CONJUNTO DE TAREFAS:
1 – No texto sobre IA generativa, qual força lidera as citações dos líderes e com que porcentagem?
2 – Transcreva o trecho do texto sobre IA generativa de "IA generativa, creators" até "dados com precisão.".

TEXTO FORNECIDO:
::::::

IA generativa, creators e IA agêntica
Quando perguntados sobre as forças que estão redesenhando o setor, os líderes não apontaram uma tendência dominante, mas um ecossistema em ebulição simultânea. A IA generativa lidera as citações com 73%, seguida de personalização em escala (53%), automação (40%) e conteúdo criativo (37%). O dado mais revelador, no entanto, está no que esses números carregam juntos: o mercado já compreendeu que IA sem direção criativa é apenas automação barata. Entre os que já utilizam a tecnologia na criação de conteúdo, 81% apontam análise de dados como principal alavanca de valor, e a personalização e a automação surgem como desdobramentos diretos dessa capacidade de interpretar dados com precisão.

::::::

REGISTROS FORNECIDOS:
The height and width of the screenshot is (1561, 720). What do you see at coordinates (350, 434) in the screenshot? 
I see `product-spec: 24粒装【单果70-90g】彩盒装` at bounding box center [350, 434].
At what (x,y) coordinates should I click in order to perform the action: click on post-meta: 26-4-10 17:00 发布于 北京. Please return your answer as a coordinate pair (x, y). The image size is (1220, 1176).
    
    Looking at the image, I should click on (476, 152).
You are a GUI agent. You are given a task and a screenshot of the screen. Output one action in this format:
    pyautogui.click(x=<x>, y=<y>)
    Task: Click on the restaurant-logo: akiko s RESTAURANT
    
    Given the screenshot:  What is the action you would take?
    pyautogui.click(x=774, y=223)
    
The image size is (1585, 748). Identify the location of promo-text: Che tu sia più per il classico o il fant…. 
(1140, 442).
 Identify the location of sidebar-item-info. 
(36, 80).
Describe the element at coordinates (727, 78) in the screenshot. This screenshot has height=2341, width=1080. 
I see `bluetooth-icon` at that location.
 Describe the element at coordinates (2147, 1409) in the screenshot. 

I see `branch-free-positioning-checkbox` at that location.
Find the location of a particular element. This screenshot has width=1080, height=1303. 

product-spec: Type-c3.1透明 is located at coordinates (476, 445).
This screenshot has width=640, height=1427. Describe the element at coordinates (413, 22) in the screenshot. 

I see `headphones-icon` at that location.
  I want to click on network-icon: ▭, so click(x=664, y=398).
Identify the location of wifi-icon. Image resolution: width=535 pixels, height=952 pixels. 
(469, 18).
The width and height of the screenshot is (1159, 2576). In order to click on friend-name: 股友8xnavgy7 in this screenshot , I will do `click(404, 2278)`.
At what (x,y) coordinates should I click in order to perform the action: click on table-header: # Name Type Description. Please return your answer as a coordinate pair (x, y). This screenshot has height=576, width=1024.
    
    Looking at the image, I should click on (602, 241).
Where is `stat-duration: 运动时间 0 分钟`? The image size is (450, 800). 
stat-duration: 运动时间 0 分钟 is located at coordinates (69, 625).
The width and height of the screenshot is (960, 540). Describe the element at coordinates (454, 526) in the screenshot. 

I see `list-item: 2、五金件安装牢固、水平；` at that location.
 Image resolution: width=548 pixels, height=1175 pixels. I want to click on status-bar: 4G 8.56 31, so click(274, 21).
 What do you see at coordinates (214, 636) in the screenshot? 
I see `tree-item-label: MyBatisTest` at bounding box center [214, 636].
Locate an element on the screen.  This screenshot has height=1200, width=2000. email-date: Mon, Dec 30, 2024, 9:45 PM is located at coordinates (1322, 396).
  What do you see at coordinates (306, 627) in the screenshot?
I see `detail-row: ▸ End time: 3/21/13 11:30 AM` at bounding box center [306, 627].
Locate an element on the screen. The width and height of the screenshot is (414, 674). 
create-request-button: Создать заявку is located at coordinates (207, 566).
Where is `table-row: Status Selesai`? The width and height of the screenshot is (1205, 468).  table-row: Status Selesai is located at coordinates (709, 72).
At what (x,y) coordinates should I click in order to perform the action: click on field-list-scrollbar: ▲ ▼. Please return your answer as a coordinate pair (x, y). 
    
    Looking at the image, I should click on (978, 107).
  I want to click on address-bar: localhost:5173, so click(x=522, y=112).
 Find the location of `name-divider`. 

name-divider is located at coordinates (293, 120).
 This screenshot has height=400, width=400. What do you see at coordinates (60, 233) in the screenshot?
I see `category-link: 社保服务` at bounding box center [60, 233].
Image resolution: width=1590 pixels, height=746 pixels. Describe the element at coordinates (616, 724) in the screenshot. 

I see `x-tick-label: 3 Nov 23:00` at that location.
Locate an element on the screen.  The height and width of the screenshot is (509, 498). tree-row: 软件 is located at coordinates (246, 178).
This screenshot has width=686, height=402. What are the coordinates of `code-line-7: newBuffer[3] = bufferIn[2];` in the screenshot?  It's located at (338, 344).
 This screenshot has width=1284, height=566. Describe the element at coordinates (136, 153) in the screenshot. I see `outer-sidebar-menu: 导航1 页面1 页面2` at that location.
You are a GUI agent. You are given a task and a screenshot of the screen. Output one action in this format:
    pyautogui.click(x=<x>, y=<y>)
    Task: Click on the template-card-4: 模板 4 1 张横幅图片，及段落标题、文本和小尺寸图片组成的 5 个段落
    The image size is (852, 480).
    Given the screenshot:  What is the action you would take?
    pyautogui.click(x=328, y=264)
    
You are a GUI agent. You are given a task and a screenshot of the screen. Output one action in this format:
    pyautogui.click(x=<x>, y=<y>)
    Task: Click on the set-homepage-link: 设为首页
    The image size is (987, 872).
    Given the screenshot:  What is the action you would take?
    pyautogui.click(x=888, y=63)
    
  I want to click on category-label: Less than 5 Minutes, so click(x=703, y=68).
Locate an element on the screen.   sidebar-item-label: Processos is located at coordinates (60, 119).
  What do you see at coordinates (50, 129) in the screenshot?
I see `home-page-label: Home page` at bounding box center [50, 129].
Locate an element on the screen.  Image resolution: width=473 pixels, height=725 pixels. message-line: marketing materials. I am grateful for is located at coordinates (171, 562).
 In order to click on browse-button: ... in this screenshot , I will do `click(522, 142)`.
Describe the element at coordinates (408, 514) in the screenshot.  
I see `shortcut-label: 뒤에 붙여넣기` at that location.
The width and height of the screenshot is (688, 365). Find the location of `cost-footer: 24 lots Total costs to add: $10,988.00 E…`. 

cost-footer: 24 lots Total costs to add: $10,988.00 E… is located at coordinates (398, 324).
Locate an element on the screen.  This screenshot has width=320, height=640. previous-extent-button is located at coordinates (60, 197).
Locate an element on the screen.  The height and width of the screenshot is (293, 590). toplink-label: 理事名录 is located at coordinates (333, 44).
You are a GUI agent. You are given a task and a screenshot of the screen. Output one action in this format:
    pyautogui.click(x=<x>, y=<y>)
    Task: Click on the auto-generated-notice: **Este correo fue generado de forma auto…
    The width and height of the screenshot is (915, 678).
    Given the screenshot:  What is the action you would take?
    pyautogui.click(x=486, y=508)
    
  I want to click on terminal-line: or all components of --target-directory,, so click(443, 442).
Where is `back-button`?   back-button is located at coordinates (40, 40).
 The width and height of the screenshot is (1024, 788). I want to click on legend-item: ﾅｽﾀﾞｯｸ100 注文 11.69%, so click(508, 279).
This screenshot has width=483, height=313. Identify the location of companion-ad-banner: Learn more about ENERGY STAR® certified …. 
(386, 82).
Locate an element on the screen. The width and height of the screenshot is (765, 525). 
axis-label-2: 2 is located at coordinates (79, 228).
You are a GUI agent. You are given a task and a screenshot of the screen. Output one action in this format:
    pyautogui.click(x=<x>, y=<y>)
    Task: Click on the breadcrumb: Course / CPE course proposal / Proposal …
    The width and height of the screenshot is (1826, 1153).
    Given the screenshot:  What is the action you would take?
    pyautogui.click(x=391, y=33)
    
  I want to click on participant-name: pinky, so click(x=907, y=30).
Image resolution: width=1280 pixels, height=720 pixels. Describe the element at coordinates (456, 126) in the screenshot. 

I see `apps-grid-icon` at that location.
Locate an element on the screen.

::::::

RESPOSTAS POR TAREFA:
1 – A IA generativa, com 73%.

2 –
IA generativa, creators e IA agêntica
Quando perguntados sobre as forças que estão redesenhando o setor, os líderes não apontaram uma tendência dominante, mas um ecossistema em ebulição simultânea. A IA generativa lidera as citações com 73%, seguida de personalização em escala (53%), automação (40%) e conteúdo criativo (37%). O dado mais revelador, no entanto, está no que esses números carregam juntos: o mercado já compreendeu que IA sem direção criativa é apenas automação barata. Entre os que já utilizam a tecnologia na criação de conteúdo, 81% apontam análise de dados como principal alavanca de valor, e a personalização e a automação surgem como desdobramentos diretos dessa capacidade de interpretar dados com precisão.